▸ What you have to do:
Your output should consist solely of the lines from the one with "Task: Enable the Motherboard Sync toggle" through the end of the records, reproduced exactly, both ends included.

▸ Information shown:
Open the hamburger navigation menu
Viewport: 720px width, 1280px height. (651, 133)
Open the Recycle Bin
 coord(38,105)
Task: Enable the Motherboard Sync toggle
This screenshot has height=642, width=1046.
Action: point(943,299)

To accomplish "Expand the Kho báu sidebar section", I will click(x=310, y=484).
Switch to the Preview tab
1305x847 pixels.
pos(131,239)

▸ Task answer:
Task: Enable the Motherboard Sync toggle
This screenshot has height=642, width=1046.
Action: point(943,299)

To accomplish "Expand the Kho báu sidebar section", I will click(x=310, y=484).
Switch to the Preview tab
1305x847 pixels.
pos(131,239)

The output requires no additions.